The data section start

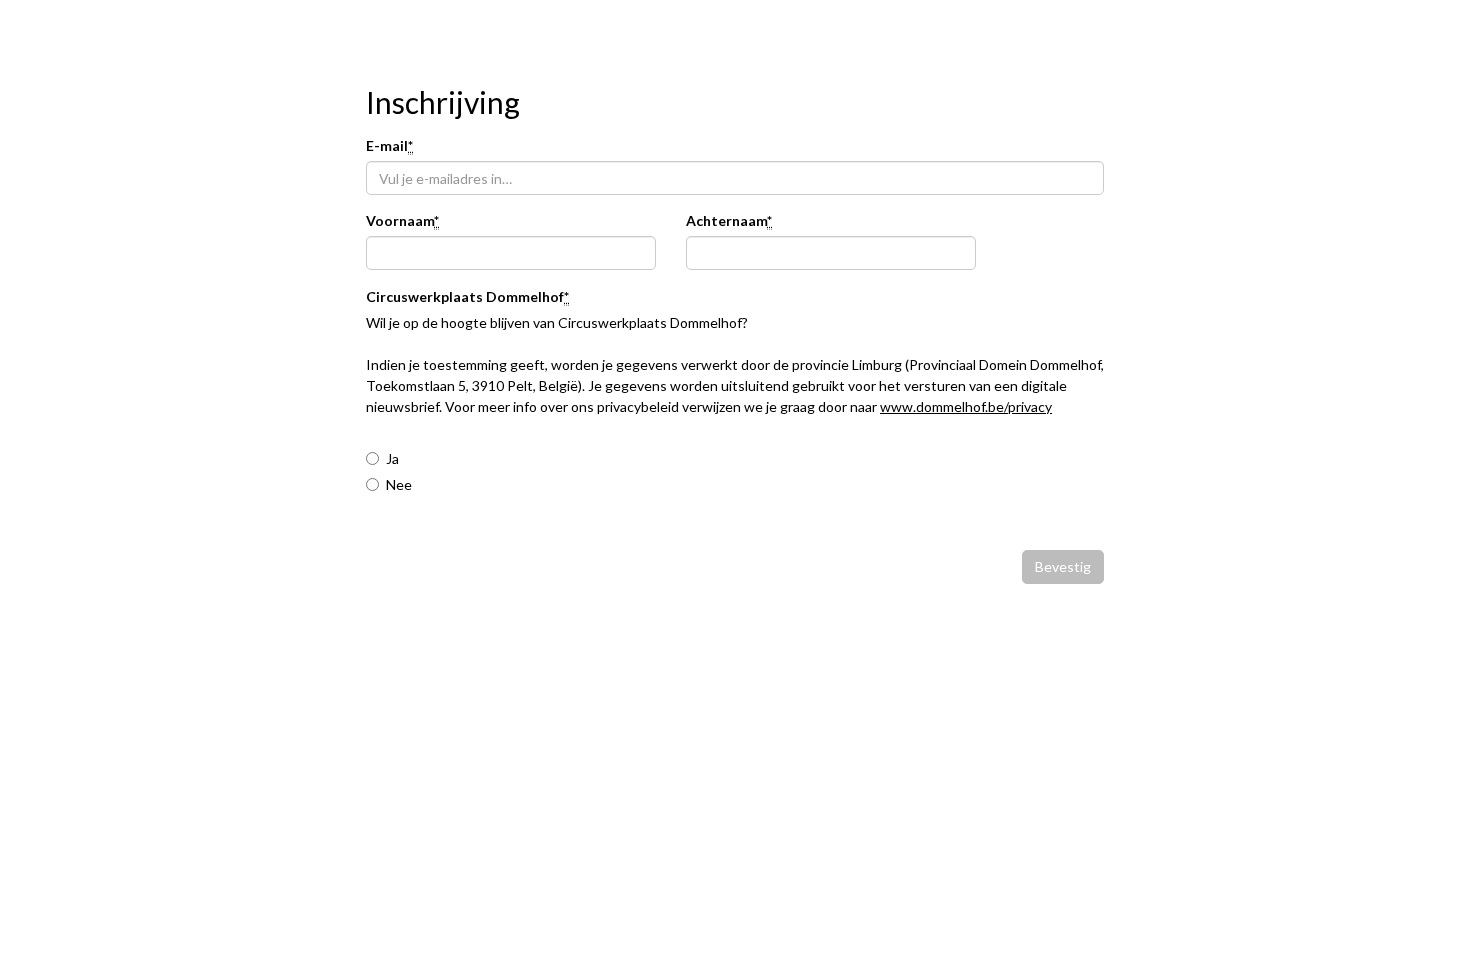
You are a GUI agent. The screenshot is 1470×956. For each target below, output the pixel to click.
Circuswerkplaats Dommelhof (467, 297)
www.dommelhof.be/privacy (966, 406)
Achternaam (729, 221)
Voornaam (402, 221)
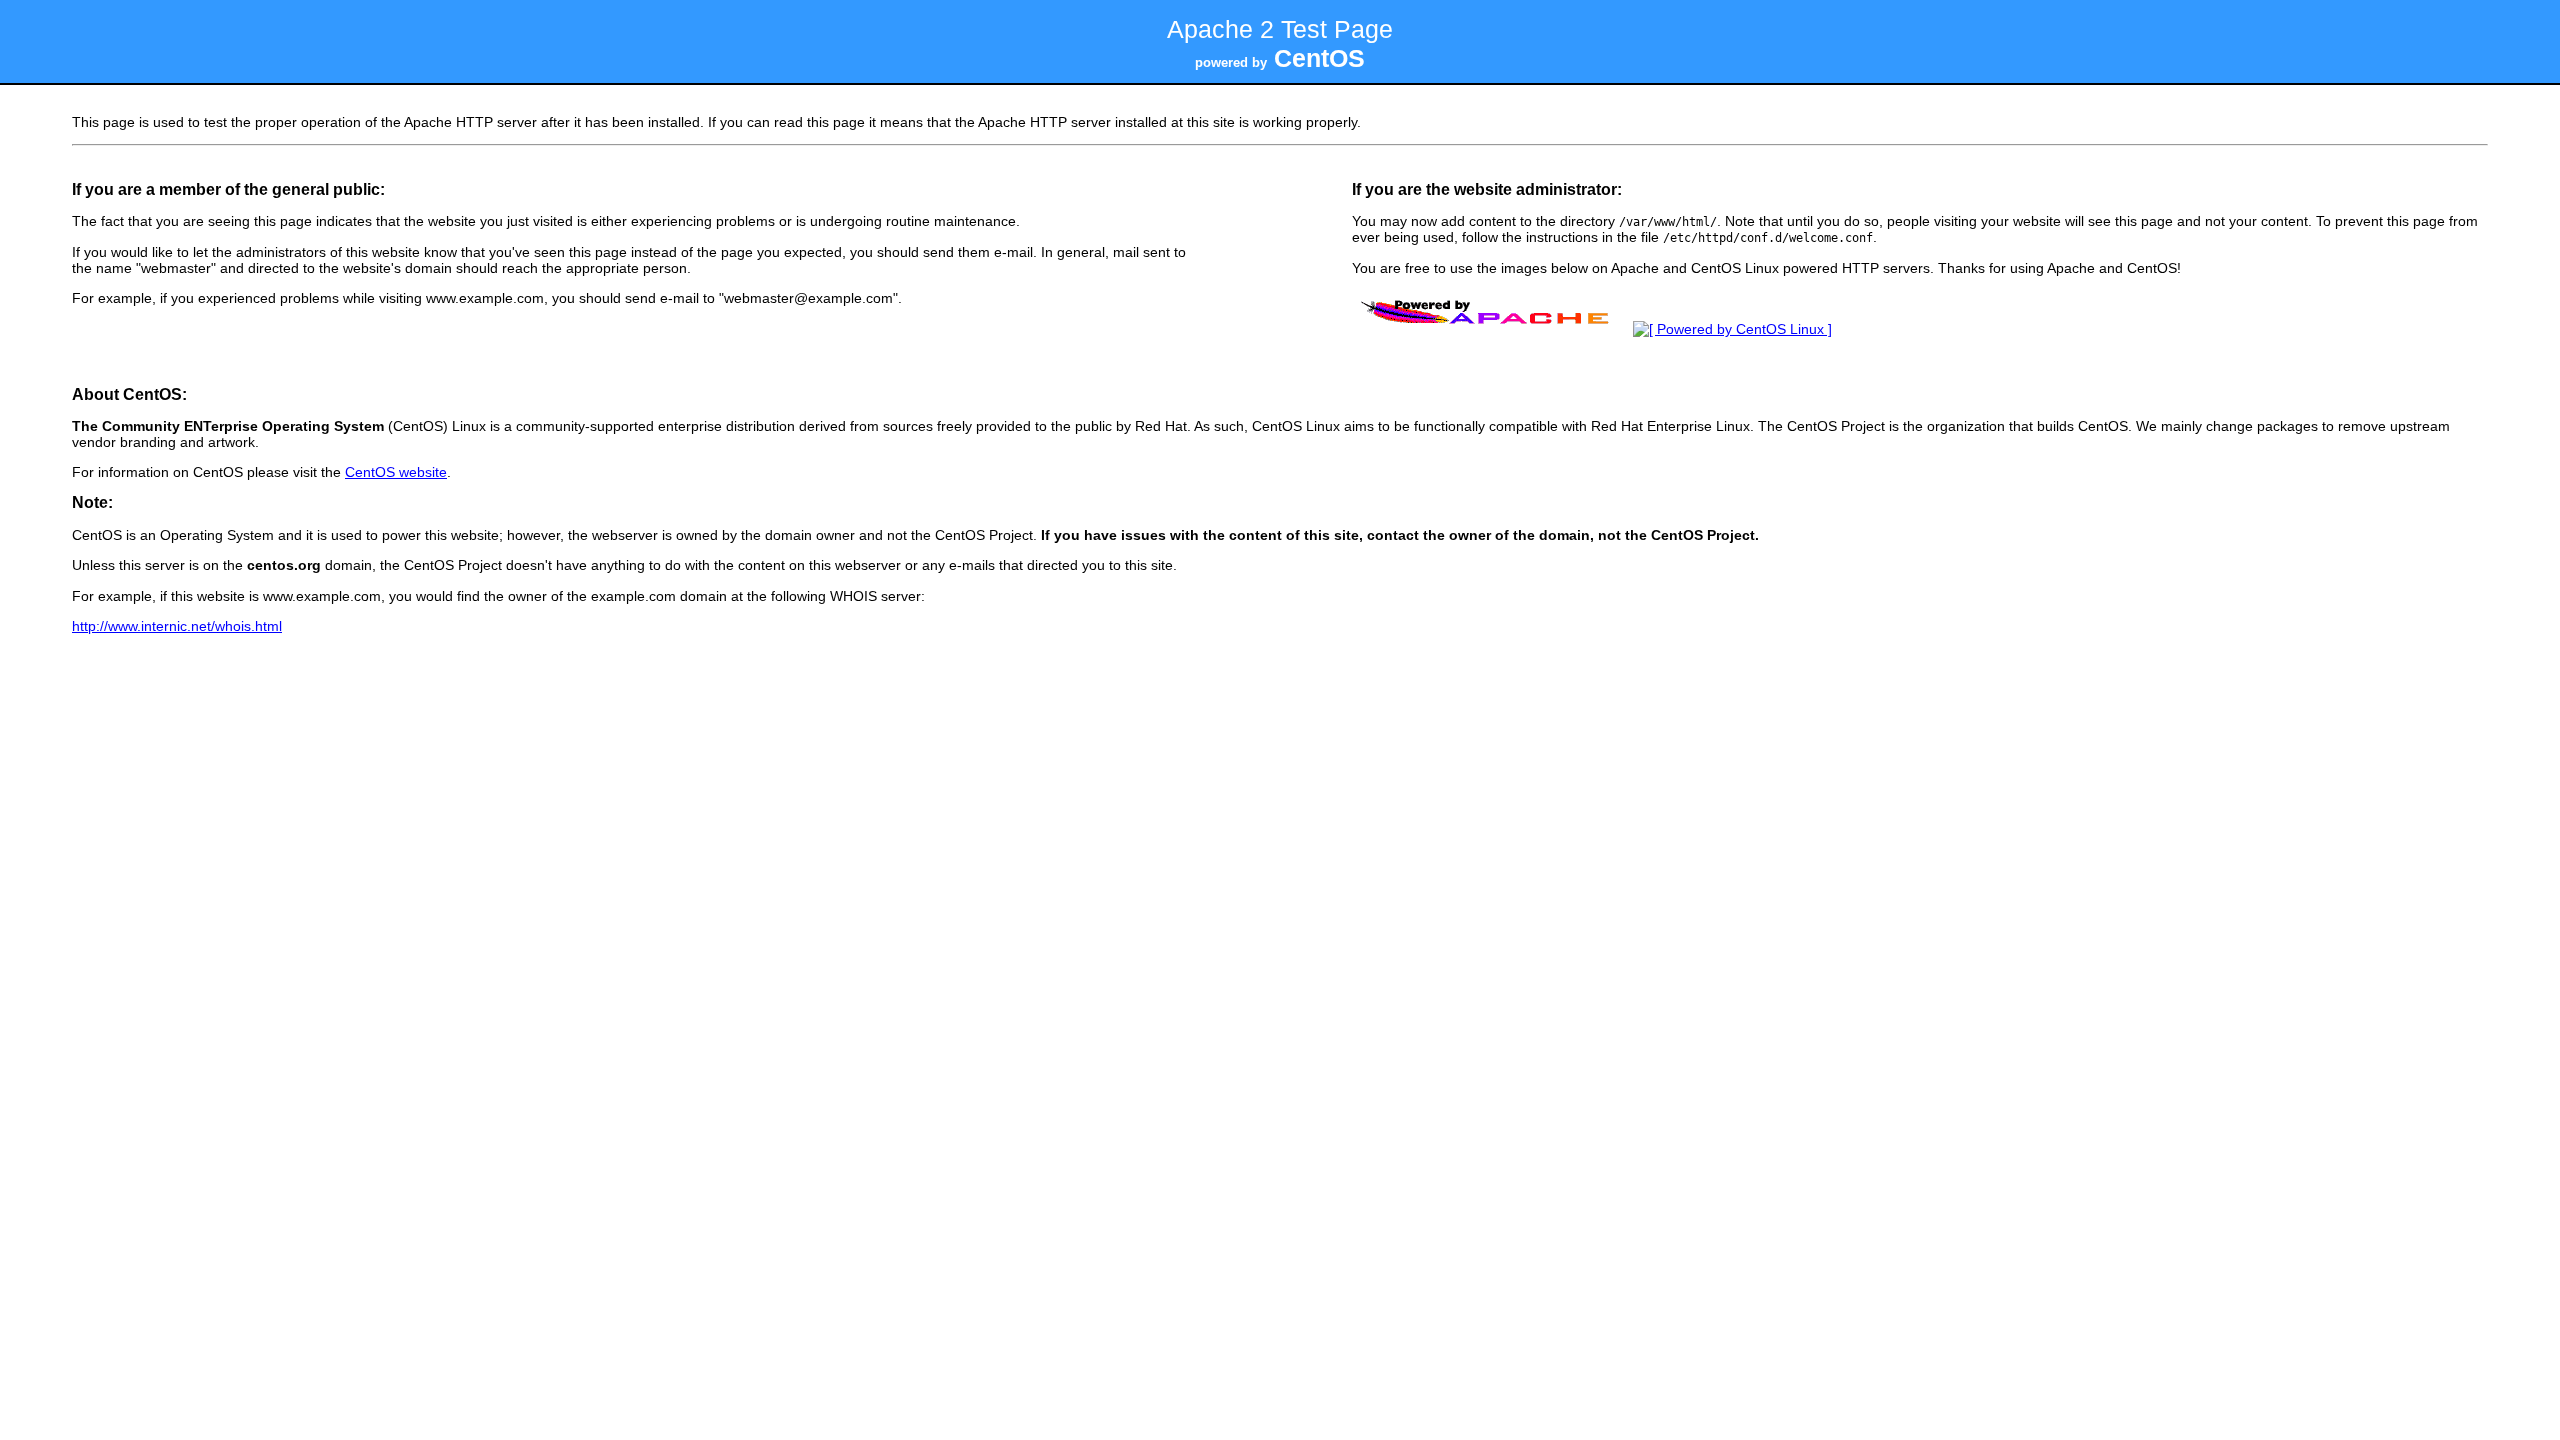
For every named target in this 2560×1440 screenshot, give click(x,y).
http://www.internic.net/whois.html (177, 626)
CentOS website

The data section end

> Problem details:
Dropping every picture, restate the material word for word.

> Response below:
You are a GUI agent. The screenshot is 1470×956. For each target below, output the pixel to click.
Circuswerkplaats Dommelhof (467, 297)
www.dommelhof.be/privacy (966, 406)
Achternaam (729, 221)
Voornaam (402, 221)
For every named target in this 2560×1440 screenshot, give click(x,y).
http://www.internic.net/whois.html (177, 626)
CentOS website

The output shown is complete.